In this respect, it offers substantively the same guidance as is found in the Restatement and
Corbin, but then continues, finding it is the mental state when the contract is executed that is
relevant. A contract may not be voided based on previous incompetence or for alleged
incompetence arising after the execution of the contract, though a party's capacity before or after
execution of an agreement is relevant in determining competency at the time the contract was
executed.50 This reinforcement is important, especially in light of the reticence Oklahoma courts
have shown to retroactively voiding contracts for supposed incompetent individuals.
V. CONCLUSION
There is no doubt from the different statutory provisions and case law that once a person
has been declared incompetent, there is an inability to legally contract. However, the history of
the Oklahoma courts has been to find some measure of competency for transactions that are
challenged after the fact, especially when the other party involved has acted in good faith.

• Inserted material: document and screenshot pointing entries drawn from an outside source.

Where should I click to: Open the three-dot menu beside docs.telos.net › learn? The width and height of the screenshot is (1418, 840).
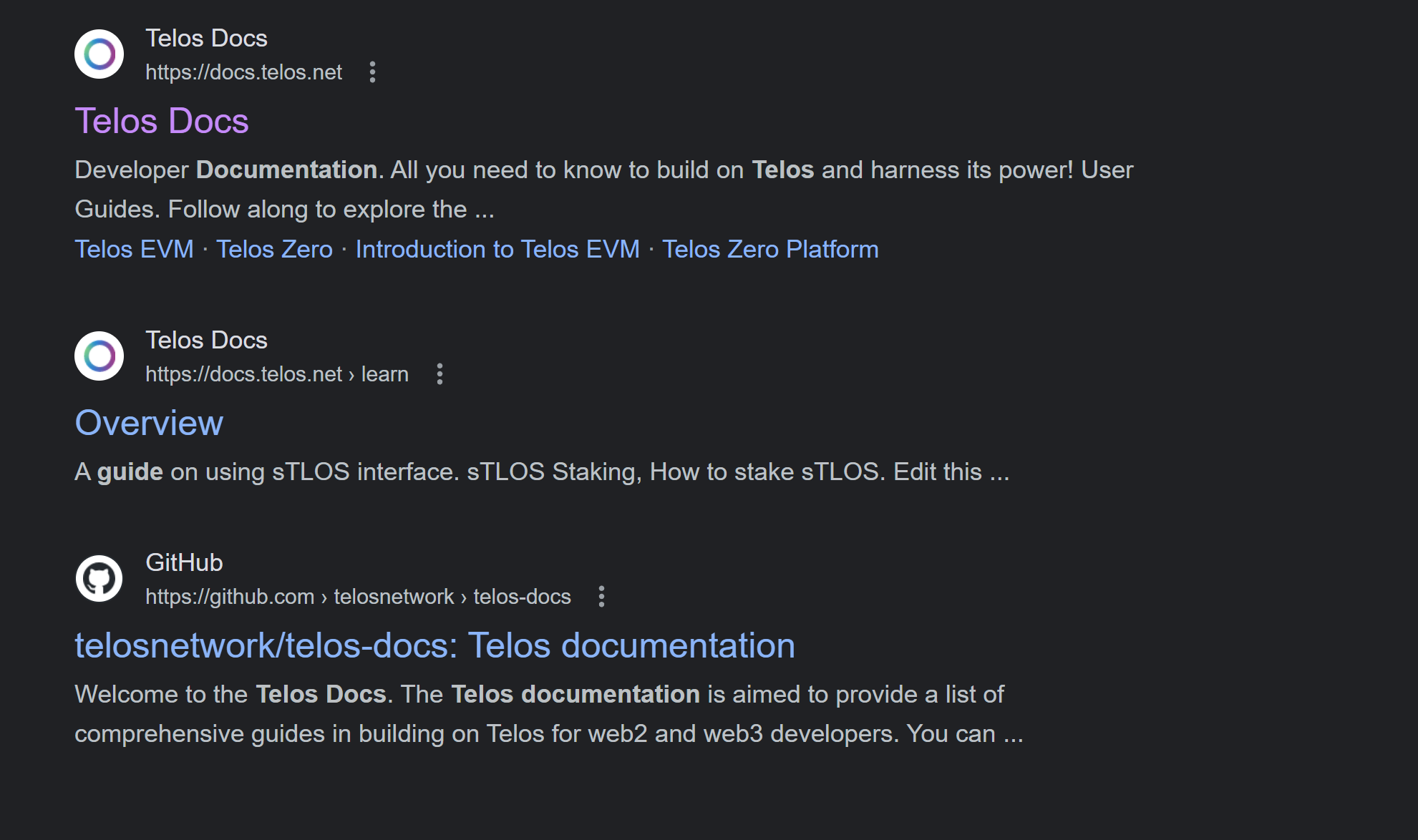click(x=440, y=374)
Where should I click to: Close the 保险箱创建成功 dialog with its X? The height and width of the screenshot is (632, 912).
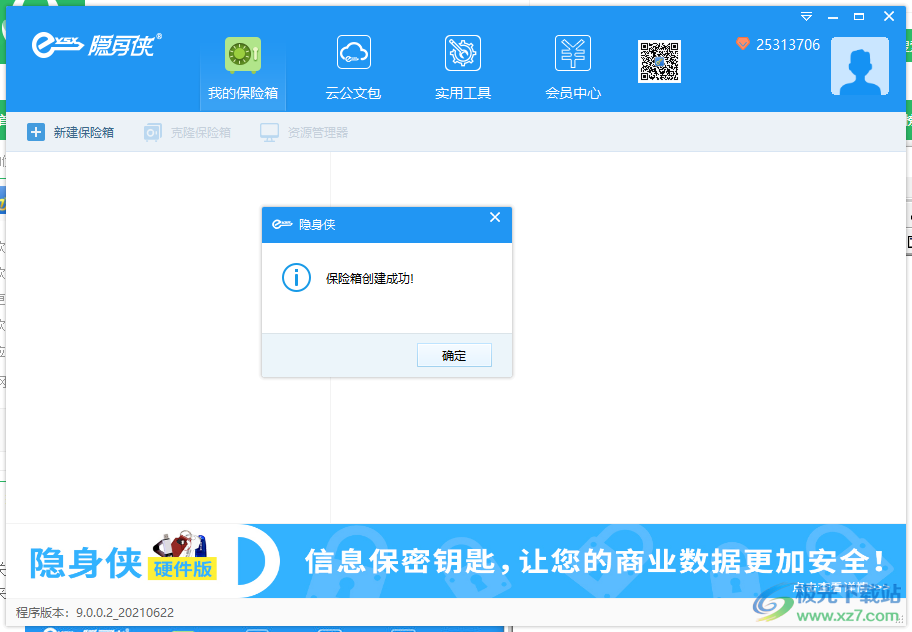pyautogui.click(x=495, y=217)
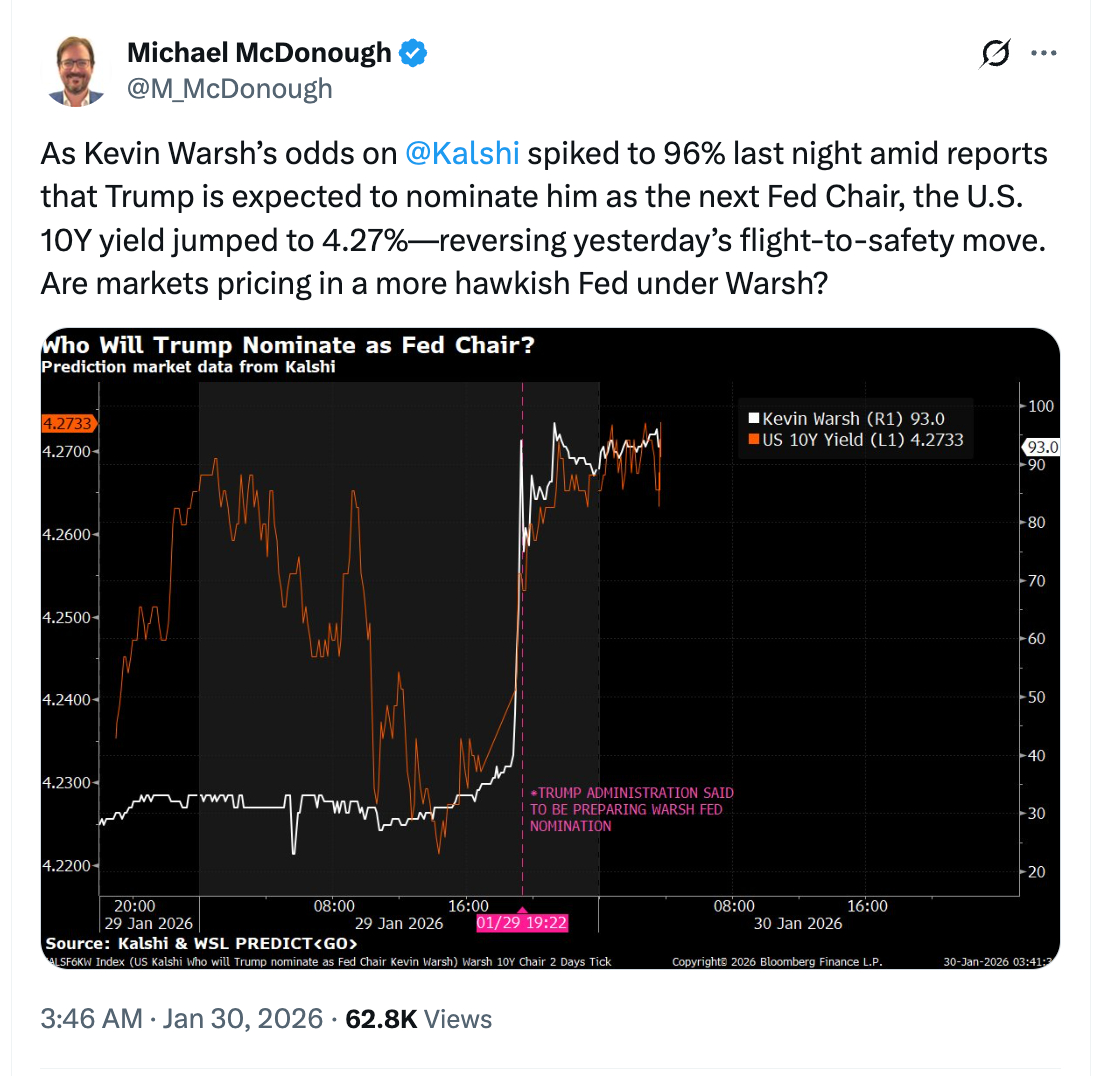
Task: Click the orange 4.2733 yield axis label
Action: point(68,423)
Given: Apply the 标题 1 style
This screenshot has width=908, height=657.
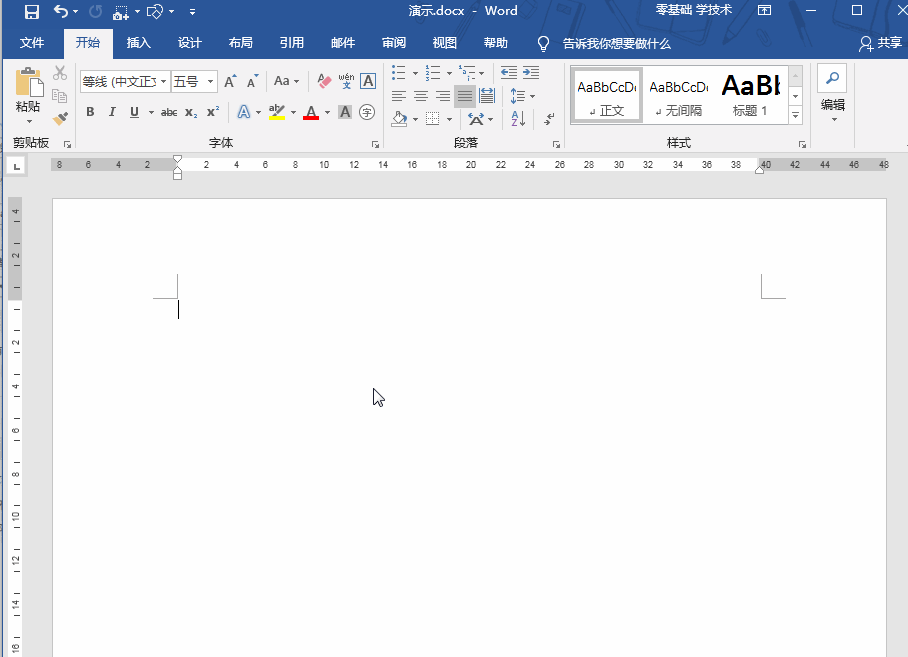Looking at the screenshot, I should point(749,92).
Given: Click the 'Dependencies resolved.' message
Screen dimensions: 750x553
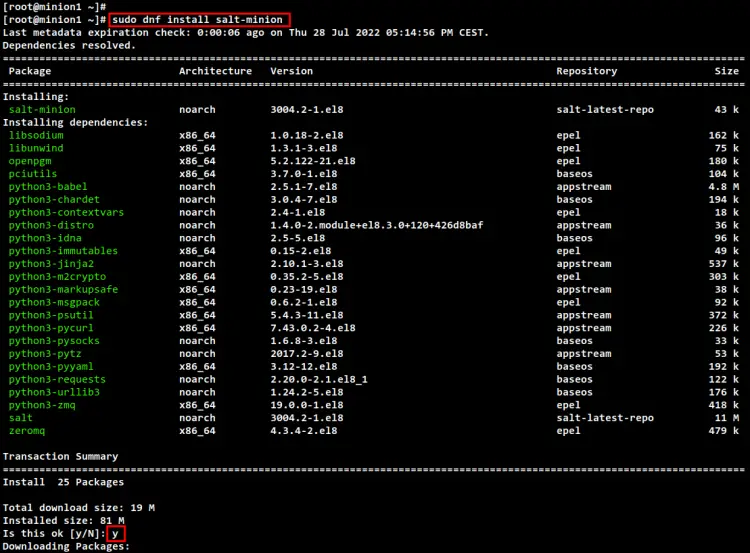Looking at the screenshot, I should click(69, 45).
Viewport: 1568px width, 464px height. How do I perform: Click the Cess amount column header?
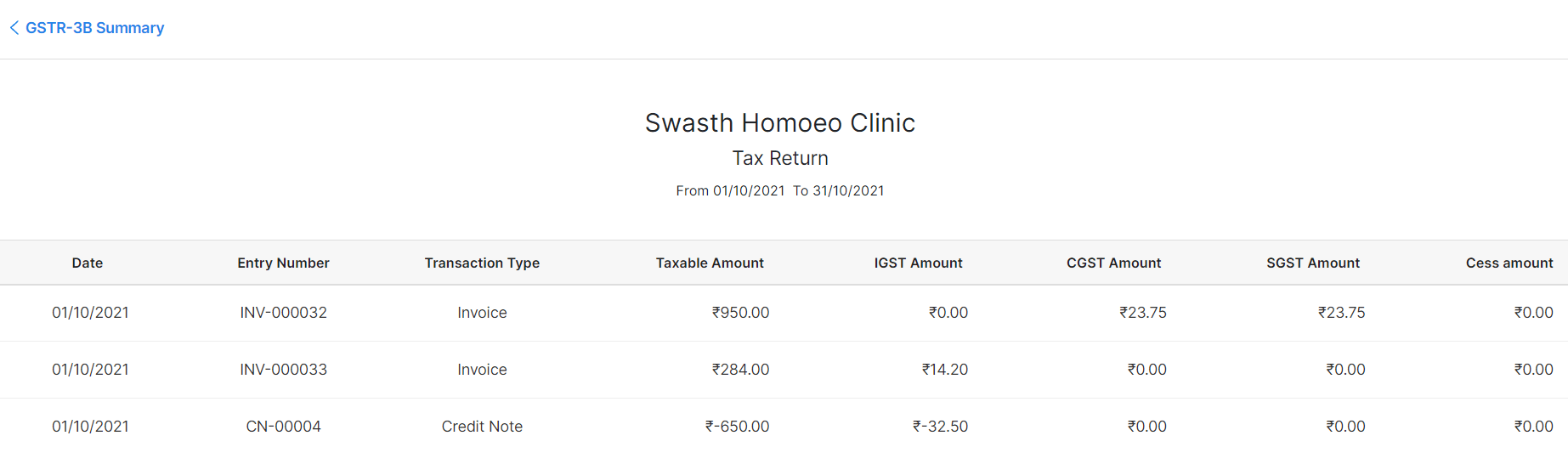[1509, 263]
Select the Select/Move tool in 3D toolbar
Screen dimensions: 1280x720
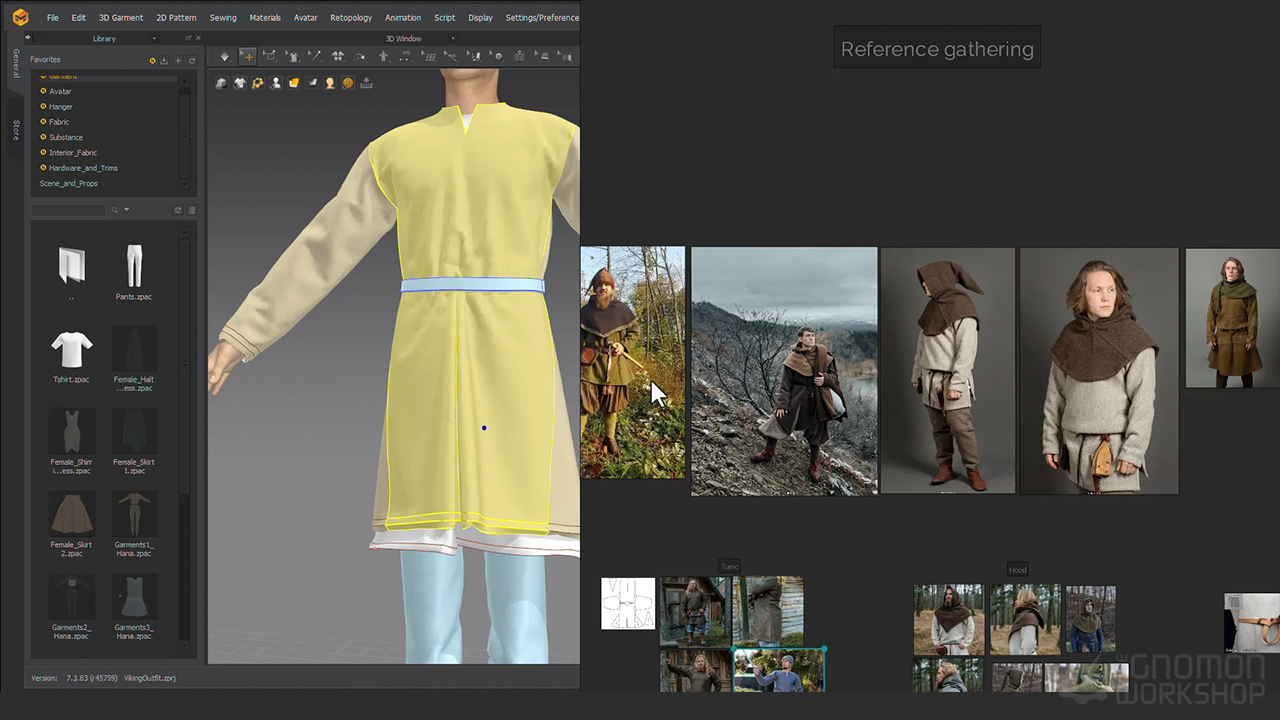247,57
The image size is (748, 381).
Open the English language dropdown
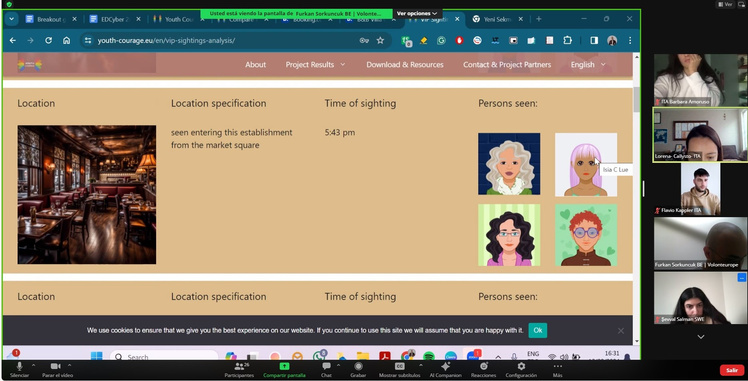tap(588, 64)
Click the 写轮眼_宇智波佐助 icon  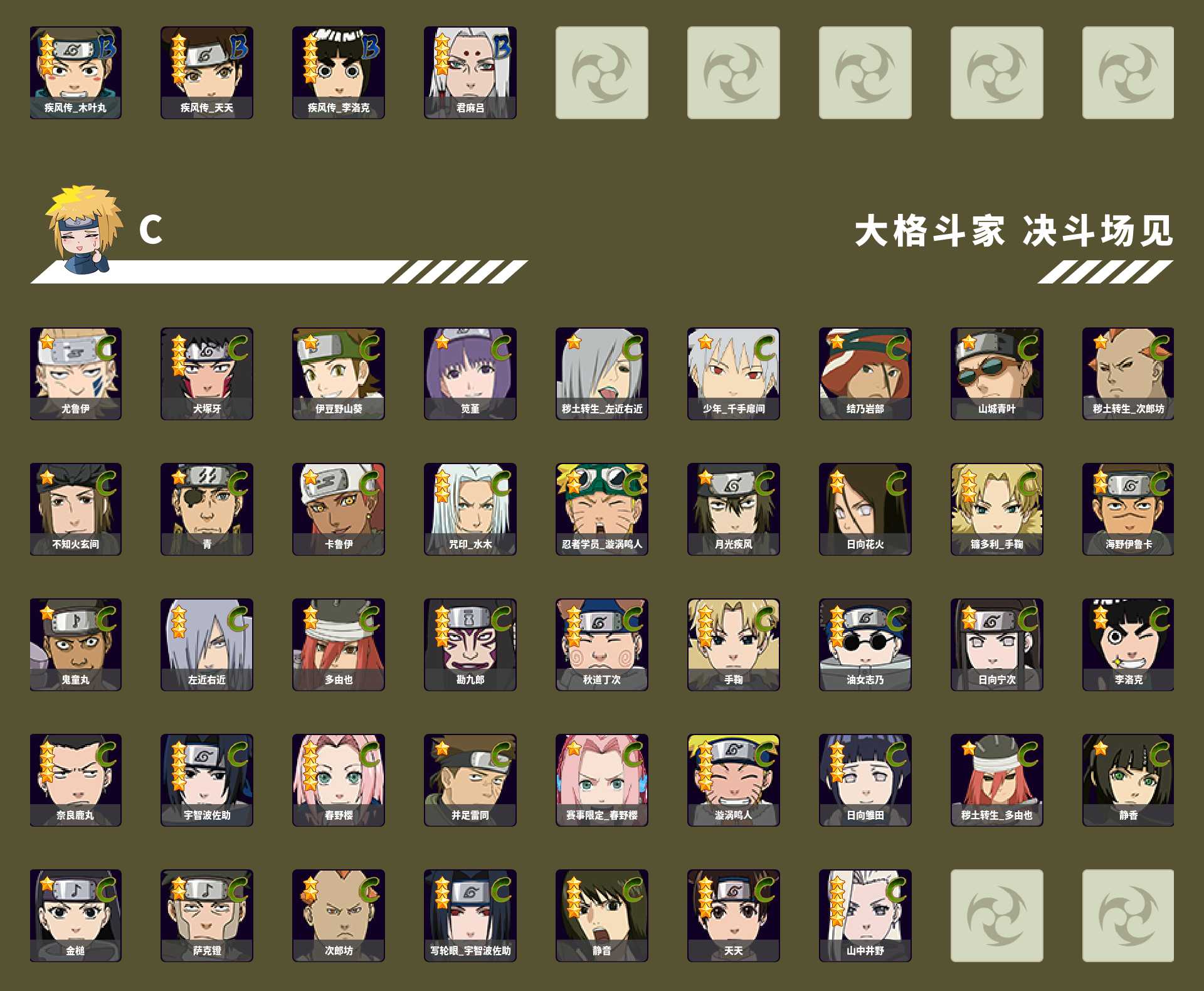[470, 916]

The lesson for elder lawyers to learn from this is simple. If competency becomes an issue
in representing a client, it will be extremely difficult to challenge business transactions the client
enters into until such time as some sort of guardianship proceeding is initiated. While this result
49
50
17A AM. JUR. 2D Contracts § 23 (2003).
Id.
13
may be unfair in some circumstances, it reinforces the concept that until the court determines a
person incompetent, that person is competent.